- The European Commission is proposing to relax the regulation on incumbent national fixed network operators
- Deregulation of wholesale fixed access services would be a ‘backwards step’, state competitive operators
- Vodafone, Iliad, Colt, Bouygues Telecom and 1&1 are among those calling for the preservation of the current model
A group of major European fibre and broadband network operators, including Vodafone and Iliad, has called the European Commission’s proposals for the deregulation of wholesale fixed network services as a “backwards step” that would “lead to re-monopolisation and stifle competition and investment in fixed connectivity services, particularly during the migration from copper to fibre,” and has called for a rethink by lawmakers.

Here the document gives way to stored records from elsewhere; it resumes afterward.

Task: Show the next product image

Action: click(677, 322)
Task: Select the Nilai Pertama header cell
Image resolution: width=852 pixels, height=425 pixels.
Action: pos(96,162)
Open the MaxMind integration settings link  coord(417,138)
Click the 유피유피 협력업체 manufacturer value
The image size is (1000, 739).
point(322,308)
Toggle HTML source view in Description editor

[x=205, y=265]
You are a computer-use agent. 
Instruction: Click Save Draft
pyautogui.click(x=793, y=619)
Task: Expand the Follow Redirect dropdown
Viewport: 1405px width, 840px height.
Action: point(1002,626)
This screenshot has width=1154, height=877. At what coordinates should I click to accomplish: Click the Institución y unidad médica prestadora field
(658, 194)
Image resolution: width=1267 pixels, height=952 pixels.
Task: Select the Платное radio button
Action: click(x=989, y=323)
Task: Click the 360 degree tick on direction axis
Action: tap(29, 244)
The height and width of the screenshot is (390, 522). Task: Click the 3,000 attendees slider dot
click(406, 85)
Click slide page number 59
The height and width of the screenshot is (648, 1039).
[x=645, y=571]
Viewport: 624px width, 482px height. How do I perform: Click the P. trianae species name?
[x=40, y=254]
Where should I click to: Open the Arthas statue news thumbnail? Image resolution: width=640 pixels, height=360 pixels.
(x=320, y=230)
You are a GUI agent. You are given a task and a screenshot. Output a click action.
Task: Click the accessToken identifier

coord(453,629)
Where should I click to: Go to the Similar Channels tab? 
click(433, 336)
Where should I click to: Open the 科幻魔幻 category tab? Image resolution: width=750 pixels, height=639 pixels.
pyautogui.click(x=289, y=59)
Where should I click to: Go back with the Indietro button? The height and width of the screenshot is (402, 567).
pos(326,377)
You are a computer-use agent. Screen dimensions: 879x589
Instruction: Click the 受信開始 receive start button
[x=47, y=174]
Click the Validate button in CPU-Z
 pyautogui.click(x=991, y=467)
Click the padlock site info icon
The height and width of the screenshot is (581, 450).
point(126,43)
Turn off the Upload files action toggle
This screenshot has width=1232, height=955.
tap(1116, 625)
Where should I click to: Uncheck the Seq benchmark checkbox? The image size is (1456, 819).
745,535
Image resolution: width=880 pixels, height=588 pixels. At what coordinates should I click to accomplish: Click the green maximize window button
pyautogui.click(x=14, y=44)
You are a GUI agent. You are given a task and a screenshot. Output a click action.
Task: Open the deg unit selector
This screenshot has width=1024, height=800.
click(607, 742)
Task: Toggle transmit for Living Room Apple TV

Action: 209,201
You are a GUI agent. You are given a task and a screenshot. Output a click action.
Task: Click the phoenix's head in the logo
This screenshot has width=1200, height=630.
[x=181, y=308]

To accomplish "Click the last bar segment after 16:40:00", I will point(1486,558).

The heads of the nine operators – Bouygues Telecom, Colt Technology Services, Eurofiber, Fastweb+Vodafone, Iliad Group, Open Fiber, Three Group, 1&1 AG and Vodafone Group – that collectively operate fixed networks serving about 240 million customers across the European Union’s 27 member states, have signed an open statement. In it, they argue that any such move, proposed as part of the EC’s Digital Networks Act, would lessen the investment case for competitive fixed network investments in Europe, suppress future take up of services by consumers and businesses, inhibit network innovation, and make it more challenging for the EC to achieve its Digital Decade 2030 targets.